SK hynix and Sandisk to Standardize Next-Gen HBF Memory

- HBF is a new memory tier positioned between high-performance HBM and high-capacity SSDs, built on NAND flash technology instead of the DRAM used in HBM. This design targets the growing AI inference market, where both processing speed and the ability to handle large datasets efficiently are critical. - The first generation of HBF aims for a read bandwidth of 1.6 TB/s and a capacity of 512GB per 16-die stack, which is 8-16 times the capacity of current HBM solutions at a comparable cost. In simulations running a Llama 3.1 405B parameter model, HBF's performance was within 2.2% of a theoretical HBM with unlimited capacity. - The collaboration leverages SK hynix's market leadership in HBM, where it holds over 50% market share, and Sandisk's expertise in NAND flash technology. Key technologies from Sandisk include its BiCS 3D NAND and CBA (CMOS directly Bonded to Array) wafer bonding process. - Sandisk has established a technical advisory board to guide HBF's development, which includes industry leaders like UC Berkeley Professor David Patterson, a distinguished engineer at Google, and Raja Koduri, founder of Oxmiq Labs and former Intel executive. - Sandisk is targeting the second half of 2026 for the first samples of HBF memory, with devices incorporating the new memory expected to be available for sampling in early 2027. Future generations are planned to exceed 3.2 TB/s in bandwidth with stack capacities up to 1.5TB. - The standardization effort is organized as a dedicated workstream within the Open Compute Project (OCP), an open-source hardware initiative founded by Meta in 2011 to drive scalable and efficient data center designs.
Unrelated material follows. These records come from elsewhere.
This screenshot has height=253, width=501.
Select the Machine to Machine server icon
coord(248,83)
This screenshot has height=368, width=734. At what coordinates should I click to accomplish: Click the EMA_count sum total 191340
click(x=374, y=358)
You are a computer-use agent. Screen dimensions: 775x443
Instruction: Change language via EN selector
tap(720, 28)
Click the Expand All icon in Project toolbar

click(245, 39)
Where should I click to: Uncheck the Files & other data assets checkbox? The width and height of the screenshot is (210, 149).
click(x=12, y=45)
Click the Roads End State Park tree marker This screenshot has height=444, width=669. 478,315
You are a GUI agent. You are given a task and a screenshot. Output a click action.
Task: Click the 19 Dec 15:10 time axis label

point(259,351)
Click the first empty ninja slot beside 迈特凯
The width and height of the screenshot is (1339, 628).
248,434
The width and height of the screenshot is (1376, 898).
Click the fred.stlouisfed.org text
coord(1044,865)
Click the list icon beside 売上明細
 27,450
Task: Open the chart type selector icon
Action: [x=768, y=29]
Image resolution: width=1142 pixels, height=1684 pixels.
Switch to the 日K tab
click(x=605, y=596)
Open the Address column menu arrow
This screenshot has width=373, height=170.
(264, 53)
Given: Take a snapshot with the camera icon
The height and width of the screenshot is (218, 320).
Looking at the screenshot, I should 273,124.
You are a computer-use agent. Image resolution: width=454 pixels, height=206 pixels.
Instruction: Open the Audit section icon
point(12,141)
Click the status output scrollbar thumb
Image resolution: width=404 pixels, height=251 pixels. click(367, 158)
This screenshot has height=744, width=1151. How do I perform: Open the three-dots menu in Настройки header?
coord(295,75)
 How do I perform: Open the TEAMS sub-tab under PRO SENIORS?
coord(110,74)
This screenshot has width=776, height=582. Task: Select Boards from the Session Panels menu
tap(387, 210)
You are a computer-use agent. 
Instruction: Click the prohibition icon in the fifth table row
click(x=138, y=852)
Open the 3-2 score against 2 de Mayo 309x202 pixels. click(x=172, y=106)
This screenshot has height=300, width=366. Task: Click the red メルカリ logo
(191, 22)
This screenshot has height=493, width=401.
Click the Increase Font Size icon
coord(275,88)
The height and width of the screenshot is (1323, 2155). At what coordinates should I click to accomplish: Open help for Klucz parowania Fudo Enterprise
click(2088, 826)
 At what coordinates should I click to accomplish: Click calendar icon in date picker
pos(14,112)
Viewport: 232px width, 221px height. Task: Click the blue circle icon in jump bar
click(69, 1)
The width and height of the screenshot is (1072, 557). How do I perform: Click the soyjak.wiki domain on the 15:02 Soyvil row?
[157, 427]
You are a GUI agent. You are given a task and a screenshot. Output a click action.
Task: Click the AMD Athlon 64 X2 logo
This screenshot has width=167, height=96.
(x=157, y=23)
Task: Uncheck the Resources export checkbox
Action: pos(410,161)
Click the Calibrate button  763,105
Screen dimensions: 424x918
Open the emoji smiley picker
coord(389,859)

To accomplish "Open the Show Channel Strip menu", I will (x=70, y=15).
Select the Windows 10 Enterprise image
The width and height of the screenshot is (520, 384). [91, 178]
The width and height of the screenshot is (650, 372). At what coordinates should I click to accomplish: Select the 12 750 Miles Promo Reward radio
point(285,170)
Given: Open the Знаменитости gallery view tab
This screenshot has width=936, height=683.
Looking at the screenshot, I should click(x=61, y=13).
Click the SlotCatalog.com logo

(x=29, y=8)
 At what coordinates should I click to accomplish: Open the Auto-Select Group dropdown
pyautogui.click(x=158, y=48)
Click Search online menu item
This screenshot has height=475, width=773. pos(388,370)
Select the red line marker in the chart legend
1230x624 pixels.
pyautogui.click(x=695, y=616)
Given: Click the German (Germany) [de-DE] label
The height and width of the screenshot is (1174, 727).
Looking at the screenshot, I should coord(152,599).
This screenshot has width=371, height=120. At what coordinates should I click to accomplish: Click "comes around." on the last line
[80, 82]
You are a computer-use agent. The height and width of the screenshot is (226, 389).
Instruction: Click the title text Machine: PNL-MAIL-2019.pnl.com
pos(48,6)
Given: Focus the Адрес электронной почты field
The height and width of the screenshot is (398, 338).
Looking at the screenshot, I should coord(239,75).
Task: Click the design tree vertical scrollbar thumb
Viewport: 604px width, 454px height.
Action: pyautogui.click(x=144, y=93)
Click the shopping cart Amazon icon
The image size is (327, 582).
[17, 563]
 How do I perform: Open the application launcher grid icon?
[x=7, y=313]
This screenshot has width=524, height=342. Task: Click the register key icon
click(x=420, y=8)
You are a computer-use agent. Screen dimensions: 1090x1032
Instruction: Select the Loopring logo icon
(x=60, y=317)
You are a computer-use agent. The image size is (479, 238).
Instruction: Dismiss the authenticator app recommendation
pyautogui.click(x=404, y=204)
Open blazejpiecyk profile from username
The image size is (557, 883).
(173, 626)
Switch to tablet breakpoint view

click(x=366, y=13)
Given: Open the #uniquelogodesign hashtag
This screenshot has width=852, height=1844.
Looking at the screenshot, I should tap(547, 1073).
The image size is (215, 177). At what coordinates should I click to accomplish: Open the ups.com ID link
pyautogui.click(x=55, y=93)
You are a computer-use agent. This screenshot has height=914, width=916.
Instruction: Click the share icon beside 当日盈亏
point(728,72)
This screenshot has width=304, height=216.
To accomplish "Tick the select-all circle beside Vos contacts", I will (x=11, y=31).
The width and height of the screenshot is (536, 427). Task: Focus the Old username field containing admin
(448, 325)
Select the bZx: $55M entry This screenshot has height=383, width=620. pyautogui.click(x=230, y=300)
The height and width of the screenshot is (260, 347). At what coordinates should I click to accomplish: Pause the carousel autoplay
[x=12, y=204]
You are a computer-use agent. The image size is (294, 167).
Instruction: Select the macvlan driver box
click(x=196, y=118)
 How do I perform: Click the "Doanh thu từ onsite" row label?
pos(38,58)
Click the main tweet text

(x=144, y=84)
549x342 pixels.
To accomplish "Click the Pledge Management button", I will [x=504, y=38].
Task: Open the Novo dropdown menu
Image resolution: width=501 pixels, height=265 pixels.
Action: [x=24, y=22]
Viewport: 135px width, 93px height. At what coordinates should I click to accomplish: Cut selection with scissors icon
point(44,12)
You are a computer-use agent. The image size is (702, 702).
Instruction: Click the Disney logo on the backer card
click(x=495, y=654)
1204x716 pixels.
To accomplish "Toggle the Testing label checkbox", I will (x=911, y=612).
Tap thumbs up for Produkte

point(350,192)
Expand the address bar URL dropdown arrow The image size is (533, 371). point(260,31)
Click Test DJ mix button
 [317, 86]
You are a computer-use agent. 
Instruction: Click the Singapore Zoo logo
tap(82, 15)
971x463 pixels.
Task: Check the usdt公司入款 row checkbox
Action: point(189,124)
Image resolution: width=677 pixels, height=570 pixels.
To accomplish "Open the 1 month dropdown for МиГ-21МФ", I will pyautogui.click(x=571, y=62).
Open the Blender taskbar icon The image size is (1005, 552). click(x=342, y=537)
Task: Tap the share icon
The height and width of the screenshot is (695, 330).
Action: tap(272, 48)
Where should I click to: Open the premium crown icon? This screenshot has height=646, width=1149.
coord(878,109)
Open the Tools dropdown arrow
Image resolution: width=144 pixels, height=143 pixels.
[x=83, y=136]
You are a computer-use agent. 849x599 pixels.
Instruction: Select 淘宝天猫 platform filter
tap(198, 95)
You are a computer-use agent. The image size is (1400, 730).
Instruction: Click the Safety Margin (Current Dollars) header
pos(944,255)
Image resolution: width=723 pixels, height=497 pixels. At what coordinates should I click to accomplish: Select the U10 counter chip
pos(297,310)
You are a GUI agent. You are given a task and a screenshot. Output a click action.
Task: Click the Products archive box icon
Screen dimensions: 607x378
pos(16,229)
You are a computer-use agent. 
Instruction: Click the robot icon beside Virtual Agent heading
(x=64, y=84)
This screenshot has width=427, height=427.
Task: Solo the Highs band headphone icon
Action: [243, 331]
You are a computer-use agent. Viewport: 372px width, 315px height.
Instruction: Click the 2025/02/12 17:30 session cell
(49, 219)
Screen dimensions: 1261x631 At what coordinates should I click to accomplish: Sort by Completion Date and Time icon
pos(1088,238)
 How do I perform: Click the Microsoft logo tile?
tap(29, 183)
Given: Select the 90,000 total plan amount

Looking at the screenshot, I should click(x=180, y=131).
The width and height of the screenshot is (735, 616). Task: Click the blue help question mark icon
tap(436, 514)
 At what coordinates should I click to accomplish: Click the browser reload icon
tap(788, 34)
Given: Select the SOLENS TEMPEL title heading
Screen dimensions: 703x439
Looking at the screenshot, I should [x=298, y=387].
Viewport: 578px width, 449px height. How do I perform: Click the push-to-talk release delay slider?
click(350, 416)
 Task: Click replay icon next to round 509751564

This approach aims to accelerate broad adoption and build a supportive ecosystem. - HBF is designed to address what is known as the "memory wall," the increasing gap between the rapid performance scaling of AI processors and the comparatively slower growth in memory bandwidth from traditional DRAM architectures. - Unlike DRAM-based HBM, HBF is non-volatile, allowing it to retain data without power and eliminating the need for constant power refresh cycles, which contributes to its power efficiency.